= PROBLEMS =
**A)** Decide whether each statement agrees with the amplifier forum thread, answering yes or no and quoting the words of the thread that decide it: (i) 200uF is enough for 300 ohm headphones; (ii) the Cavalli site says Regal's mods require 6N6Ps; (iii) bhjazz has the EZ81.
**B)** List every capacitance value in uF that the amplifier forum thread mentions.
**C)** Reproduce the passage of the amplifier forum thread that begins at the words "I have the EZ81, so" and stops after "6N6P or 6N6Pi.".

= PROVIDED PASSAGE =
:::::

1) I figure that's what I paid so I'll pass it on if you want.
3) No smoke, but they'll be oversized.
4) Not that I know of. Input of second stage allows for such a small C3 cap so I don't know if a reason to go higher. I'm sure it wouldn't hurt but it's not necessary. As for C5, you can go up to 1000uF but quality is more important than quantity, just match it to your headphones. 200uF is enough for 300 ohm headphones, 470uF is good for 120, and you might want higher for 32/50 ohms


----------



## bhjazz

Excellent.  Thanks for the tips, I appreciate it.  I'm off to shop!


----------



## bhjazz

In reference to the Regal mods, the Cavalli site reads:
 "...Regal's mods requires using ECC99s (not 6N6Ps) and the EZ81 Power Supply."
  
 However, in this thread there seem to be plenty of folks who have the Regal mods using a 6N6P.  
  
 I have the EZ81, so am I good for using the Regal mods with a 6N6P?
  
 ALSO! Does anybody know what Glass Jar Jeff originally sent out with the kits?  The tubes are marked 6N6П, which, depending on the site you read, can mean either 6N6P or 6N6Pi.  
	

	
	
		
		

		
			




  
 Thanks as always!


----------



## ericj

bhjazz said:


> In reference to the Regal mods, the Cavalli site reads:
> "...Regal's mods requires using ECC99s (not 6N6Ps) and the EZ81 Power Supply."
> 
> However, in this thread there seem to be plenty of folks who have the Regal mods using a 6N6P.
> ...


 
  
 The site is a little confusing. What it means by that is that Regal's values are correct for the ECC99 but not for other tubes.

:::::

Entries on finding words and elements:
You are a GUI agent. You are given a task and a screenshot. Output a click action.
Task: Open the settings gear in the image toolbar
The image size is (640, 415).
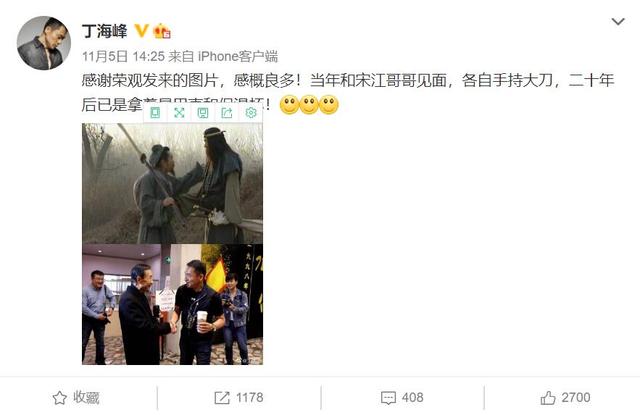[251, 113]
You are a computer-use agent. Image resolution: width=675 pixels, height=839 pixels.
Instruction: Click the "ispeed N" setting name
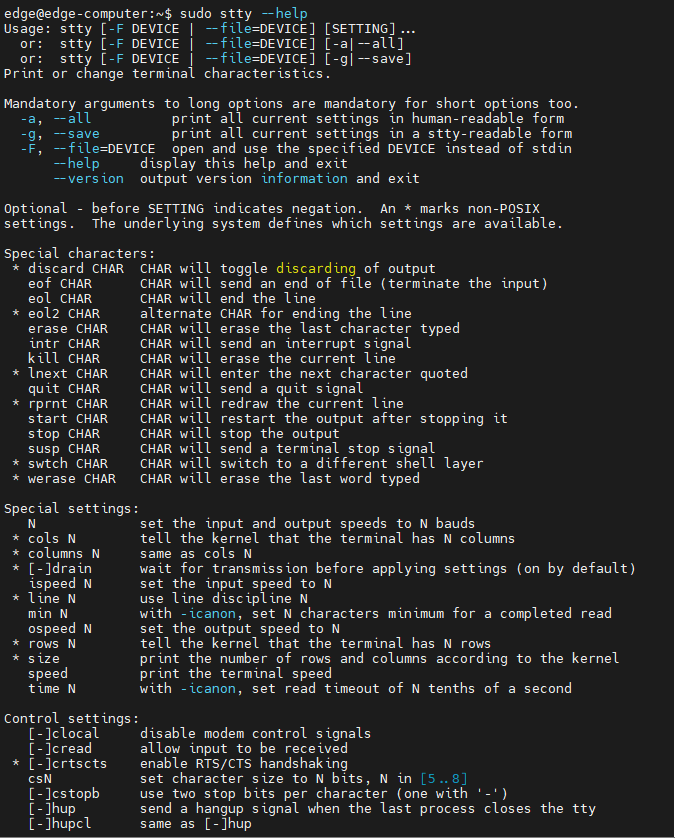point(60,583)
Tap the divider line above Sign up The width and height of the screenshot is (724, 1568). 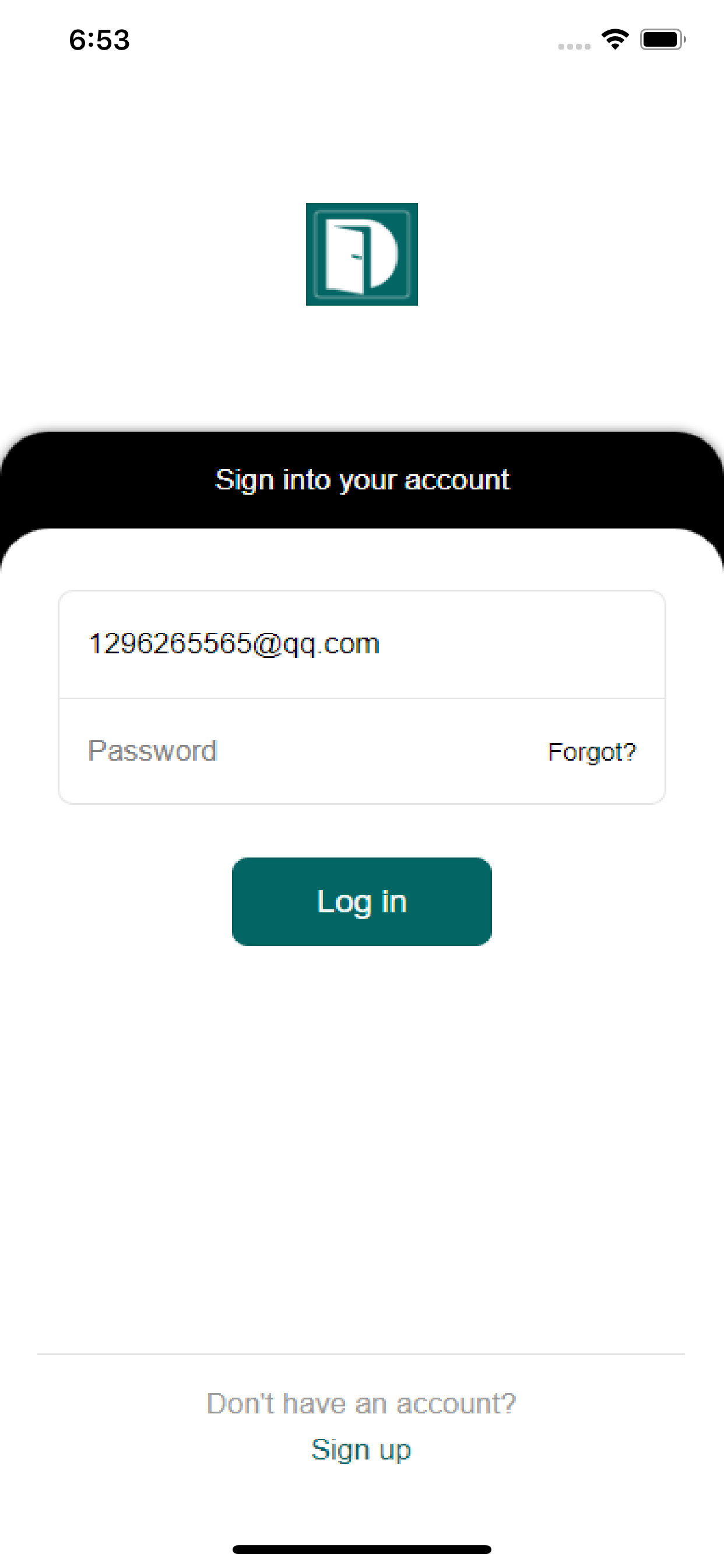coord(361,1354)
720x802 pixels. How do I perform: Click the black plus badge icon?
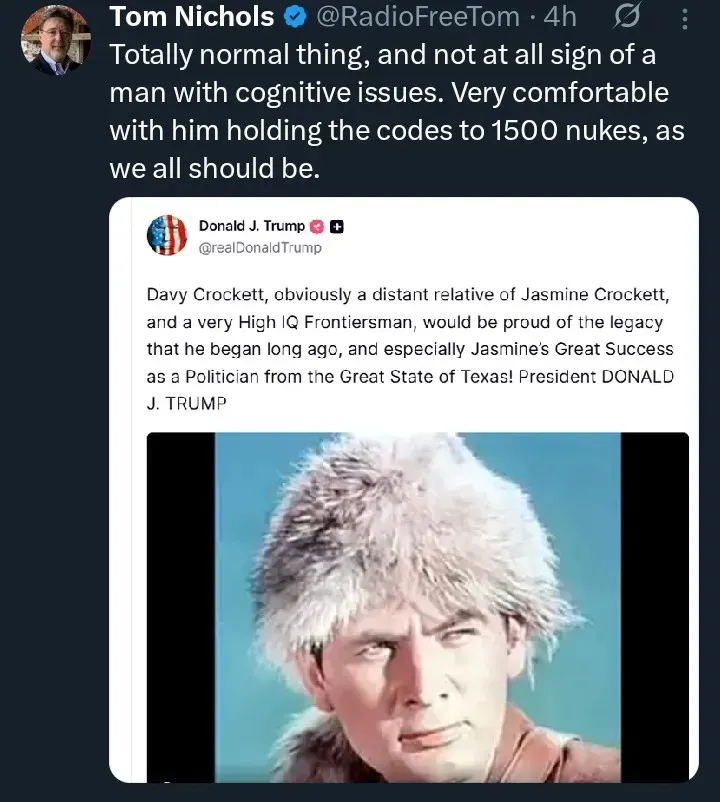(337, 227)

:::::

= EXPECTED RESPONSES =
**A)**
(i) Yes: "200uF is enough for 300 ohm headphones"
(ii) No: "Regal's mods requires using ECC99s (not 6N6Ps) and the EZ81 Power Supply."
(iii) Yes: "I have the EZ81"

**B)** 1000uF, 200uF, 470uF

**C)**
I have the EZ81, so am I good for using the Regal mods with a 6N6P?
  
 ALSO! Does anybody know what Glass Jar Jeff originally sent out with the kits?  The tubes are marked 6N6П, which, depending on the site you read, can mean either 6N6P or 6N6Pi.